Stated goal A –
According to the gallery page on the grief and death art projects, why is the community being invited to take part in the two projects? Answer in one to three sentences.
Stated goal B –
Answer these questions from the gallery page on the grief and death art projects:
(i) Which organization is the gallery collaborating with?
(ii) What are the two public art activations called?
(iii) On which days and at what hours can people drop in?
Stated goal C –
Write what could come next in the gallery page on the grief and death art projects, picking up after its final sentence.

Source –
########

CVAG Community Gallery
COMMUNITY ART ACTIVATIONS
Grief, dying, and death. No one can avoid these aspects of life, but collectively we have tried. Anti aging strategies abound to keep us fit, vital, wrinkle free, and clear minded. We use hushed voices and euphemisms when the inevitable happens … “she is putting up a good fight”, “they passed”, “he needs to just get over the loss and get on with life”.
In collaboration with the Comox Valley Hospice Society, the gallery invites the community to participate in two accumulating public art projects that ask us to think about our own DEATH and accept the reality of GRIEF as an enduring and good aspect of living and loving. These art activations are a way of stripping stigma and removing the shrouds of silence and denial that have cloaked the reality of suffering loss and life ending.
The public art activations — Before I Die and Memory Stones — are available to the community to engage with on a drop-in basis during gallery hours: Wednesdays – Saturdays, 10:00am – 5:00pm.
All ages are welcome.
Instructions and materials can be found in the CVAG Community Gallery. The gallery team in the Hub | SHOP⋮MADE are available to answer questions and go over the ways the public are invited to interact with these accumulating public art projects.

########

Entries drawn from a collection

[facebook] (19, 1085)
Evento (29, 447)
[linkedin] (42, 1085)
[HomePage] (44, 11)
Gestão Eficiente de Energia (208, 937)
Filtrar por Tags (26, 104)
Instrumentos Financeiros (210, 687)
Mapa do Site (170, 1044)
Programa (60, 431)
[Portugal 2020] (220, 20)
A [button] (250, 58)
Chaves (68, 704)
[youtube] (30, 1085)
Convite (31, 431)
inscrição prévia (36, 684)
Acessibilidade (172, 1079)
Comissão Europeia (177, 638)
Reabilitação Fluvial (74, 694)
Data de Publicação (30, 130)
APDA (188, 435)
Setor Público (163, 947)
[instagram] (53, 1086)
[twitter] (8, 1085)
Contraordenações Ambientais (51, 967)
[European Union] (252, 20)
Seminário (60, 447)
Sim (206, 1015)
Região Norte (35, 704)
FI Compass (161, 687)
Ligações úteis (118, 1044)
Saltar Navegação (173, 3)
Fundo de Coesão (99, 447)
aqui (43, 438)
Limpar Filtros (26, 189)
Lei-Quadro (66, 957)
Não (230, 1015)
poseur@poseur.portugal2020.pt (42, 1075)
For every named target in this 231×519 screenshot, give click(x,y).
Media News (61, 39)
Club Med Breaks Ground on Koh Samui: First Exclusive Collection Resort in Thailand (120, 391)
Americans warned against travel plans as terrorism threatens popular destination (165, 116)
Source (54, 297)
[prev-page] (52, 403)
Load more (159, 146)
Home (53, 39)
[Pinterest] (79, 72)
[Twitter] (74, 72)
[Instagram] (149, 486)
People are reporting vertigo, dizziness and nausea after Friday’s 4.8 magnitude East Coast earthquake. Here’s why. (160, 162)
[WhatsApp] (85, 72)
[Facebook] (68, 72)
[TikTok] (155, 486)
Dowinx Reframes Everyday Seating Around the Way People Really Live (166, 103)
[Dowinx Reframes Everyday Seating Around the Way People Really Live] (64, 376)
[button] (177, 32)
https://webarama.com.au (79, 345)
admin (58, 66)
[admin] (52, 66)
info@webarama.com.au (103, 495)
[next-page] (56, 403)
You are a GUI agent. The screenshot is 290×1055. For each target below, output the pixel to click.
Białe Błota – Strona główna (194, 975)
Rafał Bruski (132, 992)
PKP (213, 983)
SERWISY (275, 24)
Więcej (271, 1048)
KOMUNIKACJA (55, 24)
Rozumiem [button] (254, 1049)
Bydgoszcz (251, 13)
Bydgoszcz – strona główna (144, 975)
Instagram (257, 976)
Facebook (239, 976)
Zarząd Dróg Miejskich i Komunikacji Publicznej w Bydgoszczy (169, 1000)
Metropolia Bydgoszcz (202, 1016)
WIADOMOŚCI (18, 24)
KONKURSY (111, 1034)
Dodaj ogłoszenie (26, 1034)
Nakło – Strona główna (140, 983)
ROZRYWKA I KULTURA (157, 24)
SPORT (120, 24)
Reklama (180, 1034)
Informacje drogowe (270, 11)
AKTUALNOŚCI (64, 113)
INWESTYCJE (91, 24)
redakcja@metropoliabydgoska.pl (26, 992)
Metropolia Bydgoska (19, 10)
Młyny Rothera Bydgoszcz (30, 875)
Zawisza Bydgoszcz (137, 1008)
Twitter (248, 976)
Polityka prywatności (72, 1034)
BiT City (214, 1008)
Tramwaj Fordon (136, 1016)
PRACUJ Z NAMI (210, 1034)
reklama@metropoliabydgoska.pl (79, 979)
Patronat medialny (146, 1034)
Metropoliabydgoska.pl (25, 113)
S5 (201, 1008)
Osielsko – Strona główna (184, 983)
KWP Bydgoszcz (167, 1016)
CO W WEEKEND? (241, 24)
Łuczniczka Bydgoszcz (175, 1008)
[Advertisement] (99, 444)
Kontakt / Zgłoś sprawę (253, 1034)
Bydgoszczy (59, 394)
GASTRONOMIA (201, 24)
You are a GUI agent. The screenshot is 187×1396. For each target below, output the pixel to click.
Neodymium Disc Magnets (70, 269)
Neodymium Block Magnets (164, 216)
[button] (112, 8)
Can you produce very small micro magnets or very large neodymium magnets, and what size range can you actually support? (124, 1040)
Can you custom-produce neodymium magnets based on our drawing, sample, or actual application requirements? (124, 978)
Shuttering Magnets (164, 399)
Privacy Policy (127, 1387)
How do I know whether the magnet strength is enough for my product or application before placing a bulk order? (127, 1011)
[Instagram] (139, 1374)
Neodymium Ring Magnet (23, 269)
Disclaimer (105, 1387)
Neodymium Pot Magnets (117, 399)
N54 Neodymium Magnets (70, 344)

########

Final answer A –
The projects ask people to think about their own death and to accept grief as an enduring and good part of living and loving. The gallery presents the activations as a way to strip away stigma and remove the silence and denial that have cloaked suffering loss and the end of life.

Final answer B –
(i) The Comox Valley Hospice Society
(ii) Before I Die and Memory Stones
(iii) Wednesdays through Saturdays, 10:00am to 5:00pm

Final answer C –
BEFORE I DIE
Community Art Activation | Global Art Project (Public Domain)
Originating Artist | CANDY CHANG
Project Description:
It’s easy to get caught up in the day-to-day and forget what really matters to us. Before I Die is a global public art project that invites people to reflect on their lives and share their personal aspirations in public. Originally created by the artist Candy Chang after the death of a loved one, this installation is here thanks to local residents who want to create a space to restore perspective and reflect with their community. More than 5,000 walls have been created around the world. This wall is yours. Enjoy.
Artist Statement by Candy Chang:
I never expected Before I Die to go beyond my neighborhood. I created the first wall on an abandoned house near my home in New Orleans after the death of someone I loved. Joan was like a mother to me for fifteen years and there were still so many things she wanted to do: learn to play the piano, live in France, see the Pacific Ocean. Her sudden death sent me into a long period of grief and depression. I grew up secular and felt a shocking lack of instruction or ritual in my life. Everything felt absurd. My inner world felt like it didn’t belong outside at all.
I lived a block away from this abandoned house that had been collecting dust and graffiti for years. It looked sadder than me, and it finally crossed my mind that it would break Joan’s heart if she knew that her death made me give up. I wondered if I could do something to honor her and reflect on mortality.
I made a homemade stencil that said, “Before I die I want to _____.” With help from old and new friends, I painted the side of this crumbling house with chalkboard paint and stenciled it with this prompt, so anyone walking by could pick up a piece of chalk, reflect on death and life, and share their personal aspirations in public. In my mind it was just another experiment, and I didn’t know what to expect. Because it was cheap to make, I thought it was no big deal if it didn’t work out.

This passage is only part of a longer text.